Look for the word "agent" in the material below, then report each line where it occurs.
-------------------------
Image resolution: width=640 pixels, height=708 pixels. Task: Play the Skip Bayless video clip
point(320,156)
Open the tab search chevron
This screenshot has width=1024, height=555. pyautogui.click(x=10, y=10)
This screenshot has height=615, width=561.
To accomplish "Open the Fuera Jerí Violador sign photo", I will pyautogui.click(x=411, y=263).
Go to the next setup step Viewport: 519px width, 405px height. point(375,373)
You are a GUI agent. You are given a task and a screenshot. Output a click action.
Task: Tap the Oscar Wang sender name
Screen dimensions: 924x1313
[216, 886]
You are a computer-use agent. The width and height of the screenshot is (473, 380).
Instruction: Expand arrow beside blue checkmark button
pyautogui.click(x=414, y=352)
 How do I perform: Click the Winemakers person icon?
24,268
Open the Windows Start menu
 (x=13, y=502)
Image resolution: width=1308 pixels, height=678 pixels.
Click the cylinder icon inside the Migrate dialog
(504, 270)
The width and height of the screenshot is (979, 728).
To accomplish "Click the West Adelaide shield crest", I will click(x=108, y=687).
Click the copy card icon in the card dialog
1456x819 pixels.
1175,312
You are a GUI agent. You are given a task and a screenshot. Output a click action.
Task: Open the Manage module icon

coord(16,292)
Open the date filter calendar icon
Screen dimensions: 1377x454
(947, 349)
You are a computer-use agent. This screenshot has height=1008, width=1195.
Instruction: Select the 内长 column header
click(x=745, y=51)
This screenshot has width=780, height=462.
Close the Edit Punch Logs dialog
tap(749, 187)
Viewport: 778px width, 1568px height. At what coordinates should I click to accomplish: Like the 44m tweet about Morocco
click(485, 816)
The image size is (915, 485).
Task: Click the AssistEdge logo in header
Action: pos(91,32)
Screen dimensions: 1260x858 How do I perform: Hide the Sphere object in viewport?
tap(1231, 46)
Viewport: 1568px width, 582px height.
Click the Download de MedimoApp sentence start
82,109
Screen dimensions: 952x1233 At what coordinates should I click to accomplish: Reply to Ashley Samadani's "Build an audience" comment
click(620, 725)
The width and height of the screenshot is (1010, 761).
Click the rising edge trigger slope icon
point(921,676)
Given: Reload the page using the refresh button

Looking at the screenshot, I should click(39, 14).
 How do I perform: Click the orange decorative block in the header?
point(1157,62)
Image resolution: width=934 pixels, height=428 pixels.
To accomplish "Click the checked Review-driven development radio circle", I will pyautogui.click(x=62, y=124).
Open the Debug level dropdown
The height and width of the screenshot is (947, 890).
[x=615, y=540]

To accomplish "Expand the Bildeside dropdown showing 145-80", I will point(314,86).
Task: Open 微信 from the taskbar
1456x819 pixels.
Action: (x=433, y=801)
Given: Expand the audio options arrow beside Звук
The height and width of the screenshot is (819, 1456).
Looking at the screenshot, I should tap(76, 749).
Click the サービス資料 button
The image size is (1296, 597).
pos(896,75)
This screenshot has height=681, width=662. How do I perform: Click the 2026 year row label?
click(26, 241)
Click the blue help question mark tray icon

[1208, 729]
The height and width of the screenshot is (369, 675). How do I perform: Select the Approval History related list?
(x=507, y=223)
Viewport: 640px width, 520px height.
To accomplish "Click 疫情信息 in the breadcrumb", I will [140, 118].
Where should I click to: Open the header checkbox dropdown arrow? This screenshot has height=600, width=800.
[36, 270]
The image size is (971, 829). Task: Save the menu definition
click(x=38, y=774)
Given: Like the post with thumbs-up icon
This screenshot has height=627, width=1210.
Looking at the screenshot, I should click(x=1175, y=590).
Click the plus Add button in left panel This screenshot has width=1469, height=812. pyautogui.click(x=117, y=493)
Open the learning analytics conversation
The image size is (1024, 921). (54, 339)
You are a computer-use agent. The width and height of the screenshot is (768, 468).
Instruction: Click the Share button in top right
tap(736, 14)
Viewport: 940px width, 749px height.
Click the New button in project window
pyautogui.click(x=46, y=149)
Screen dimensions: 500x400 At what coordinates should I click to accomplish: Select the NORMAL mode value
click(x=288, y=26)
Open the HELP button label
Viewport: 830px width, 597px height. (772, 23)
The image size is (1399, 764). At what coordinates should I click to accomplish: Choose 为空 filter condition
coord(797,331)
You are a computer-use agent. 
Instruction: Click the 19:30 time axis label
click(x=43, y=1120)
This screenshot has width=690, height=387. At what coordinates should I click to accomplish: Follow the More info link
-------------------------
• [Output of the exercise]:
You are a GUI agent. You are given a task and a screenshot. Output a click action.
You are a computer-use agent. The width and height of the screenshot is (473, 380).
You are a GUI agent. You are given a task and a screenshot. Output a click action.
You are a computer-use agent. This screenshot has height=1008, width=1195.
You are a computer-use agent. The width and height of the screenshot is (768, 468).
You are a computer-use agent. 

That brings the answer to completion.